We have a taxi app which has been quite successful in Europe. But recently one of our competitors has started checking if our app is installed and if it is, theirs won't run until the user uninstalls our app from their phone.

We initially did a few manual updates with a different package name to bypass their check but they are using a manual scan, i.e:

  1. They get a list of installed package names from user's phone
  2. List is sent to their servers
  3. Someone checks the names and flags our package name
  4. flags are pushed to their apps and once again we are blocked

They do not distribute their app via Play Store so we can't file a complaint about them to Google.
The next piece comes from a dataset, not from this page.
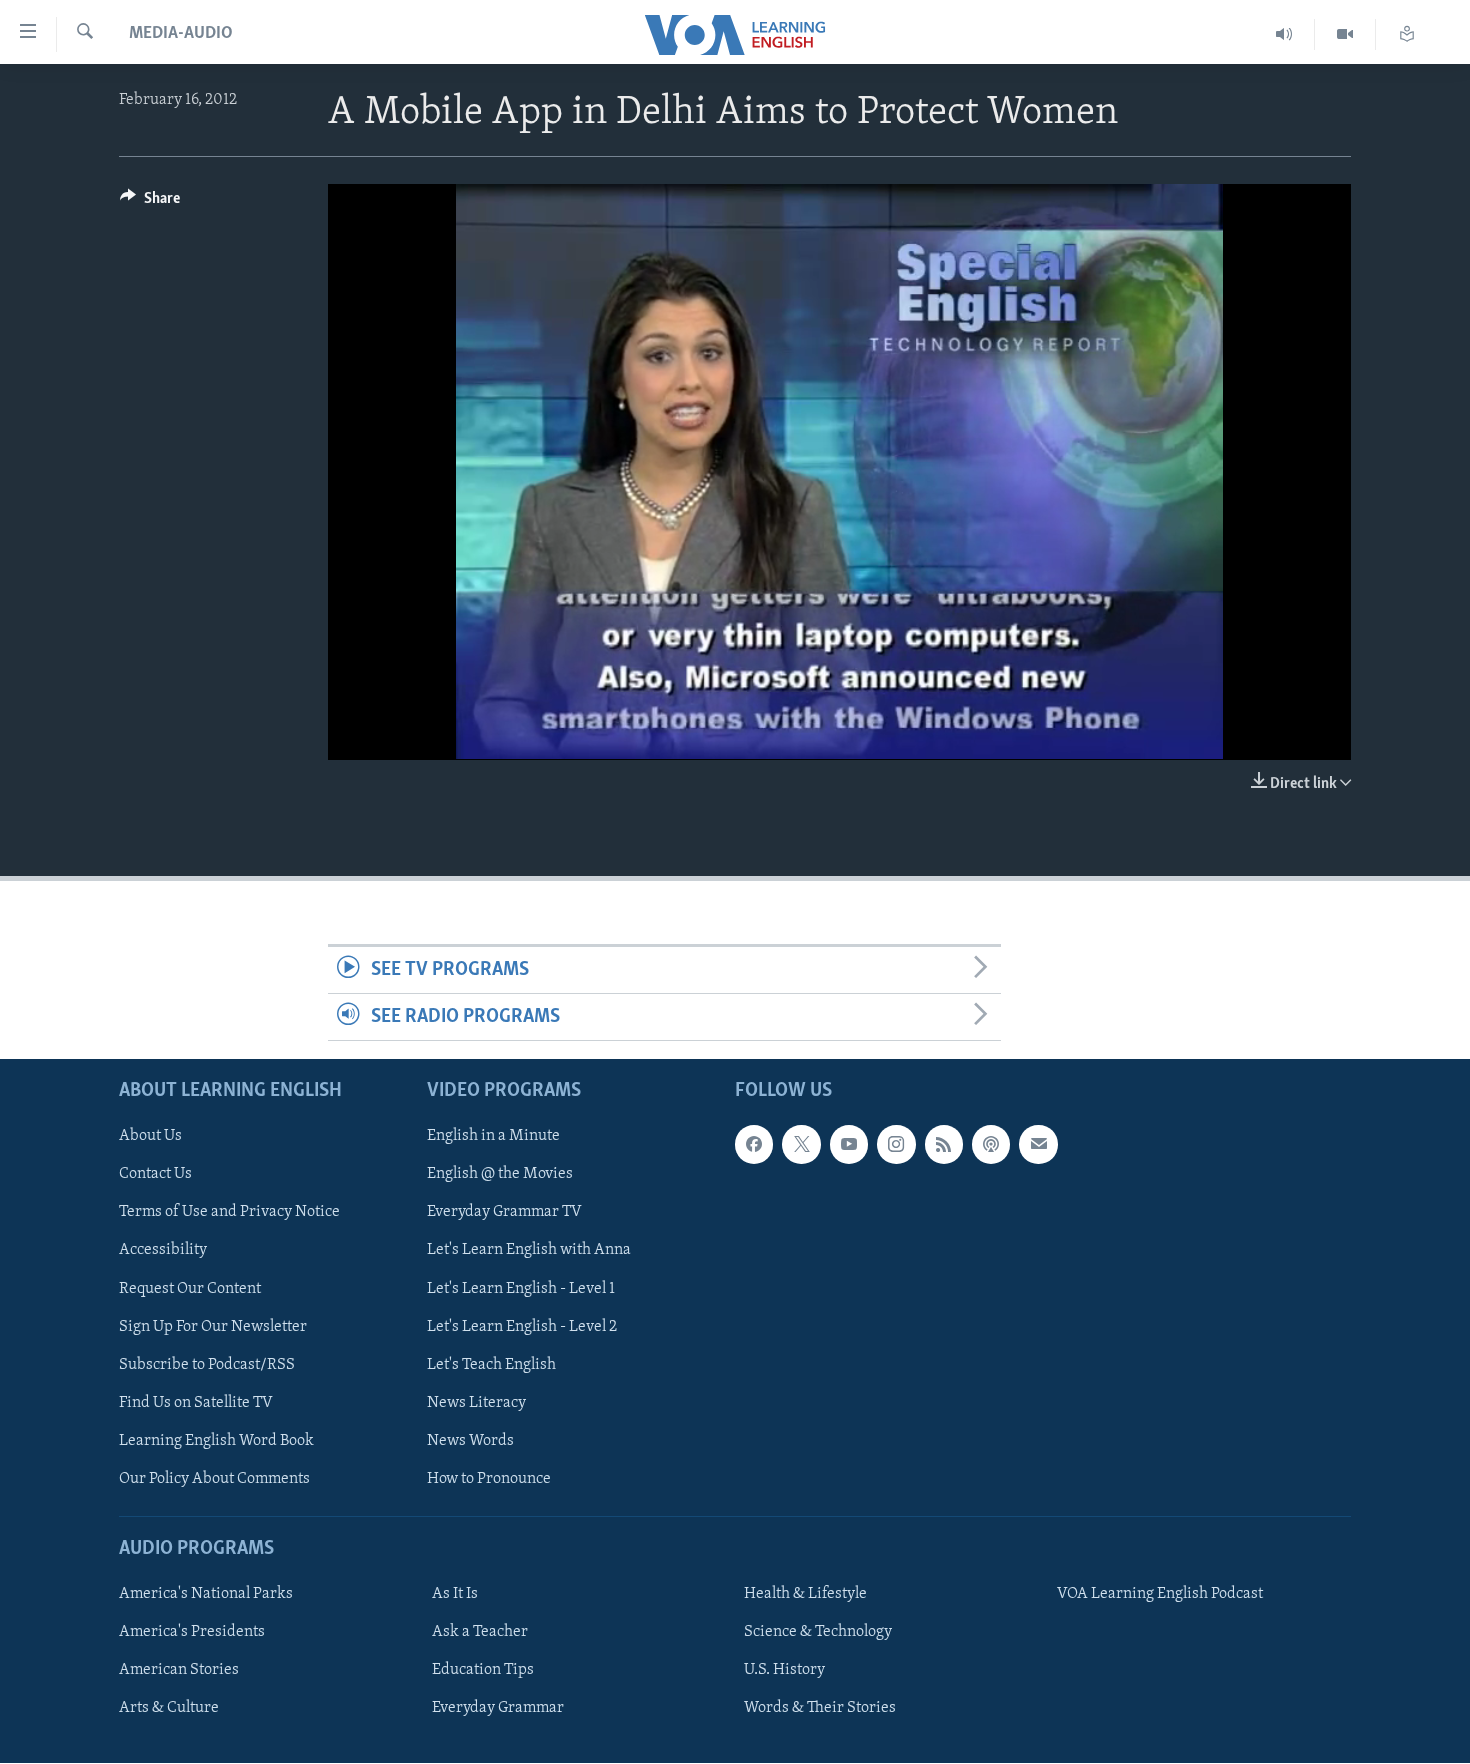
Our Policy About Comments (214, 1479)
Is there any other possibility to bypass this check? for example renaming the package name at runtime? We are losing users currently as the competitor has more orders (customers) for their drivers and most of our users would uninstall our app in order to use theirs.

UPDATE: Decided to decompile their app and see what they are doing there, I was wrong about their stategy, they have hardcoded our company and application name into their forbiddenApps preferences. Below is the code they are using, particularly the refineForbiddenSet() method is where our app gets flagged as far as I can see.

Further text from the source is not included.